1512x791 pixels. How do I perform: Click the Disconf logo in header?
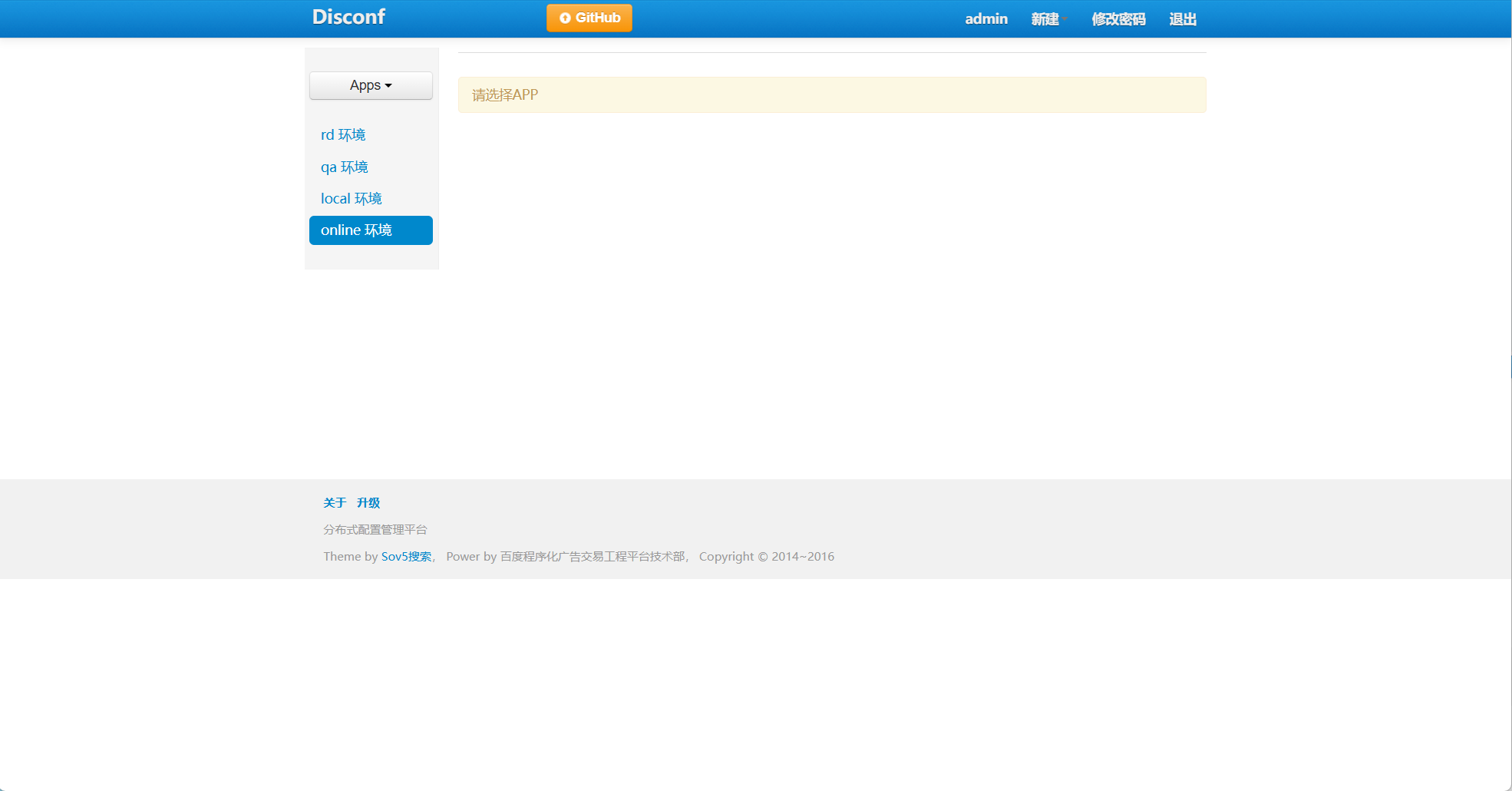[348, 17]
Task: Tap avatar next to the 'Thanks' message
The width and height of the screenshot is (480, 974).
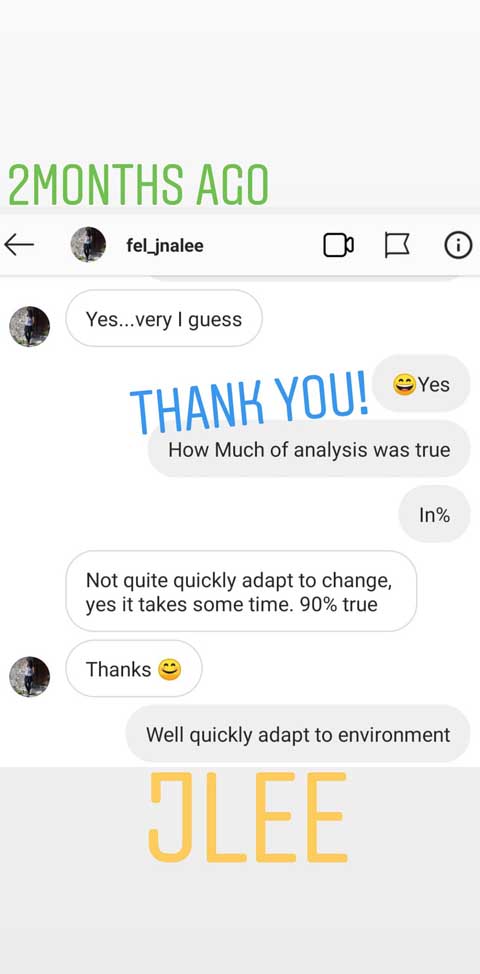Action: (29, 676)
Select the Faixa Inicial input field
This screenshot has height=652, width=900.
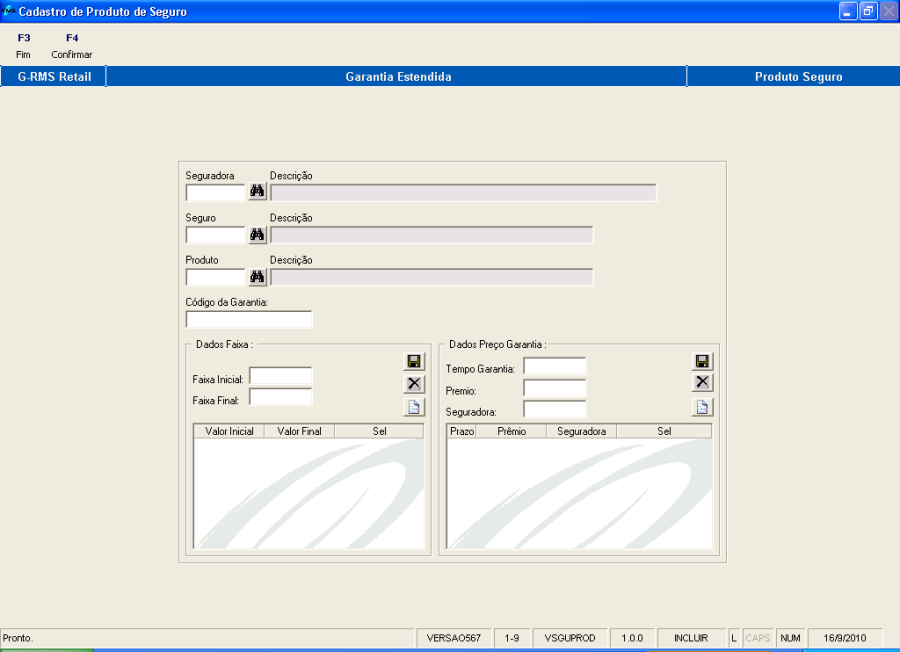pos(281,376)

Work request: A word-for-word copy of all the data is required, minus the pictures.

Result of the exercise:
1512x791 pixels. How do I perform: Click the Disconf logo in header?
[348, 17]
Task: Tap avatar next to the 'Thanks' message
The width and height of the screenshot is (480, 974).
Action: (29, 676)
Select the Faixa Inicial input field
This screenshot has height=652, width=900.
pos(281,376)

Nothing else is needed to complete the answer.